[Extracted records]
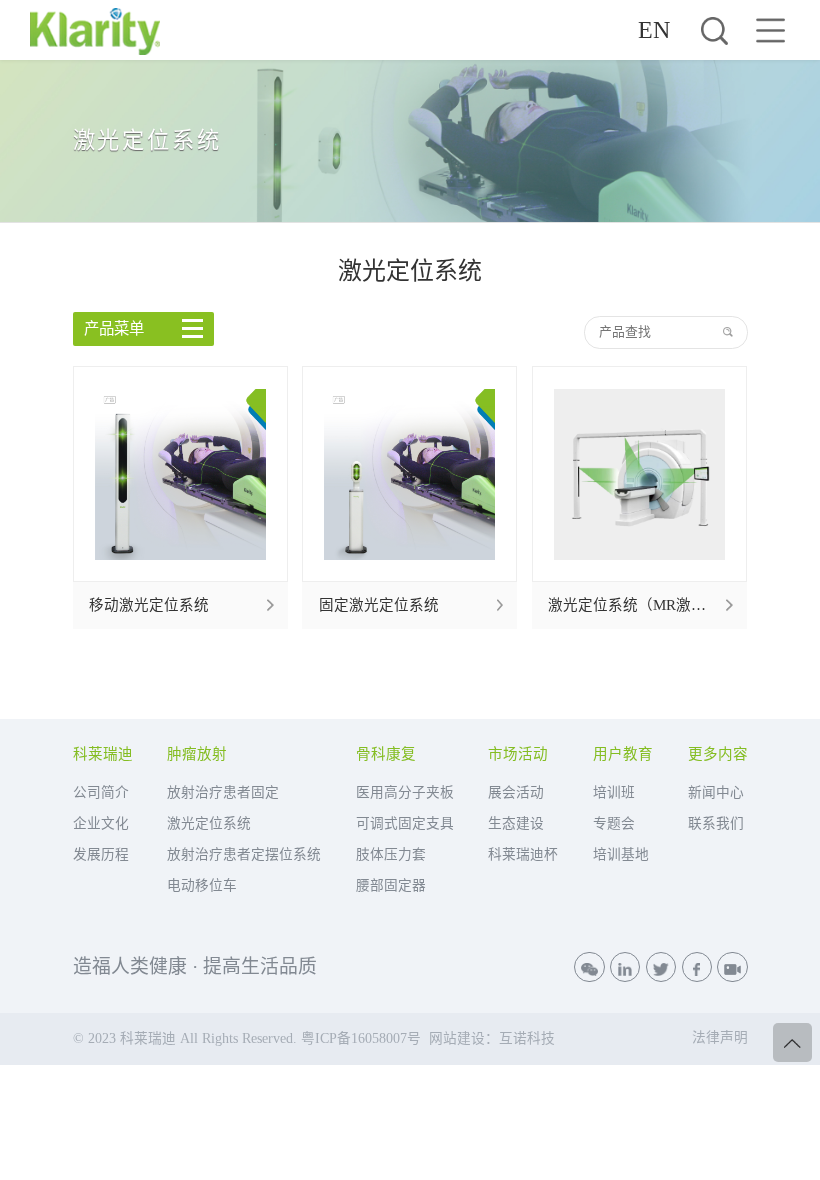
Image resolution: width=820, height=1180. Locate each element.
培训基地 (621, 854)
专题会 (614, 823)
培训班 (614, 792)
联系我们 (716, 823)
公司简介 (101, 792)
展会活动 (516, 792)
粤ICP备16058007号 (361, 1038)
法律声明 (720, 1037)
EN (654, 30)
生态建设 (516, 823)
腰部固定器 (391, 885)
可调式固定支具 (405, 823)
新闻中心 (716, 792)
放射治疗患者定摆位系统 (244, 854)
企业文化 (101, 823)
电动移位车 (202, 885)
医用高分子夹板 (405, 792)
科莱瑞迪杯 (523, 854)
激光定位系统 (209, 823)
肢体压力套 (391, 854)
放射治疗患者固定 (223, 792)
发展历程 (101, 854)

* * *

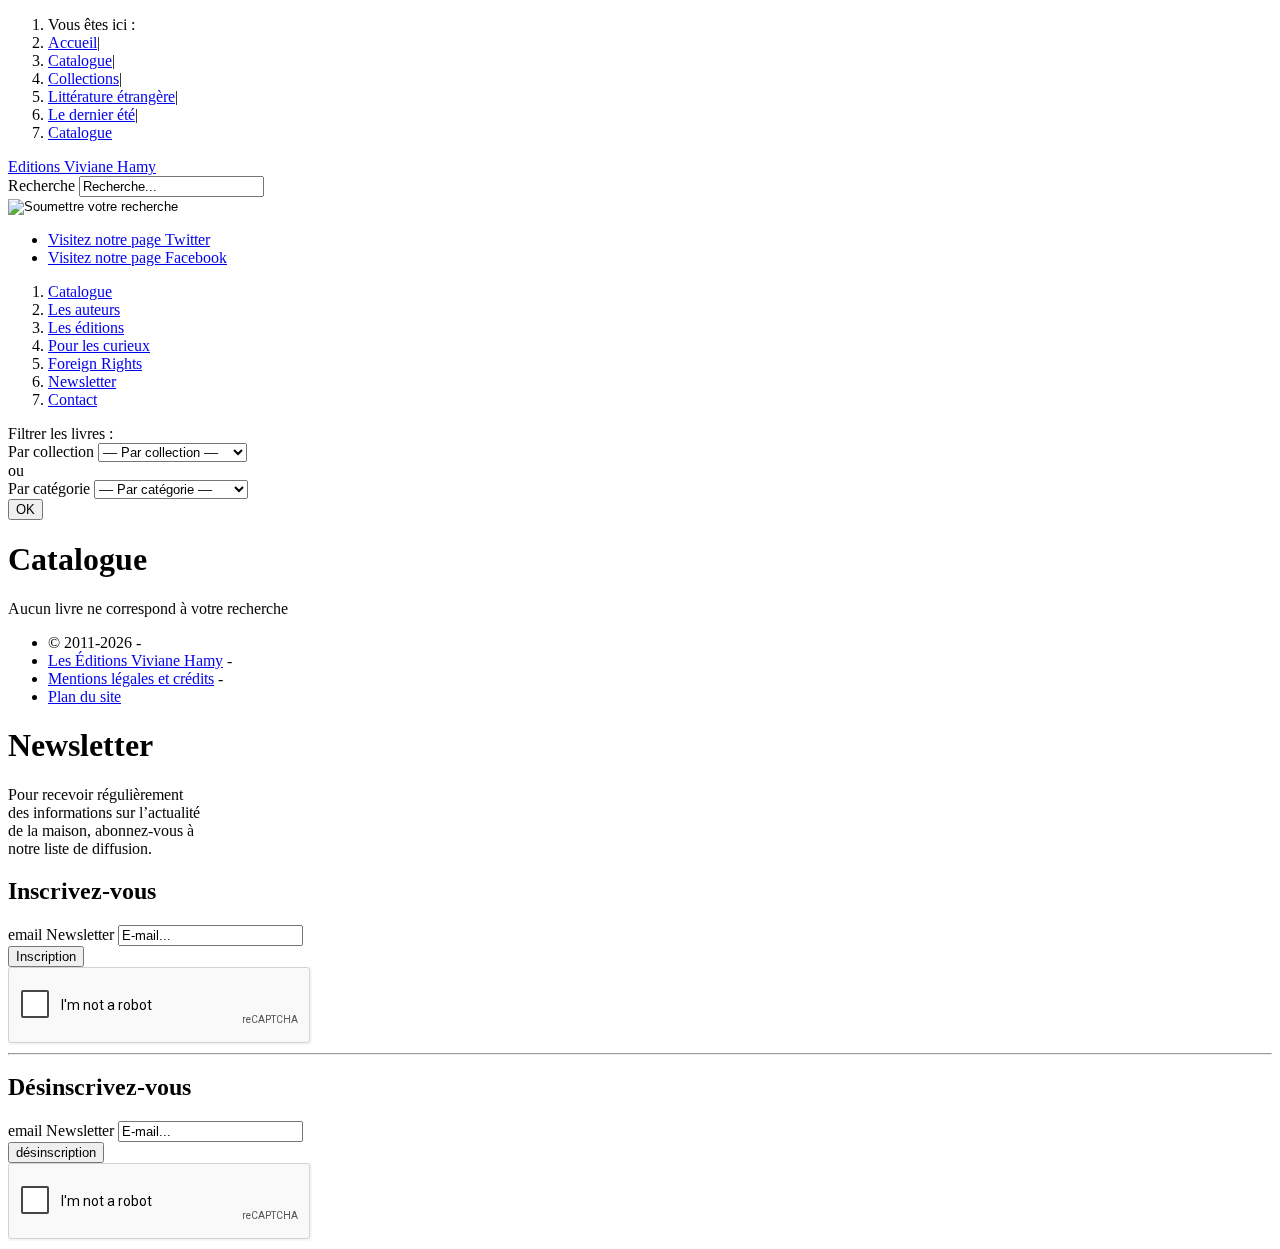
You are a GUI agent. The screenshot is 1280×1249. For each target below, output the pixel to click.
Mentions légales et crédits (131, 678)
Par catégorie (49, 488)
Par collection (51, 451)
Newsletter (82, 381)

* [YOUR ASSIGNMENT] Looking at the data above, write out exactly the lines that start at the one containing "公司简介 (101, 792)" and end at the one containing "发展历程 (101, 854)"; include both and nothing beyond.

* [TASK OUTPUT]
公司简介 (101, 792)
展会活动 (516, 792)
粤ICP备16058007号 (361, 1038)
法律声明 (720, 1037)
EN (654, 30)
生态建设 (516, 823)
腰部固定器 (391, 885)
可调式固定支具 (405, 823)
新闻中心 (716, 792)
放射治疗患者定摆位系统 (244, 854)
企业文化 (101, 823)
电动移位车 (202, 885)
医用高分子夹板 (405, 792)
科莱瑞迪杯 (523, 854)
激光定位系统 (209, 823)
肢体压力套 (391, 854)
放射治疗患者固定 (223, 792)
发展历程 (101, 854)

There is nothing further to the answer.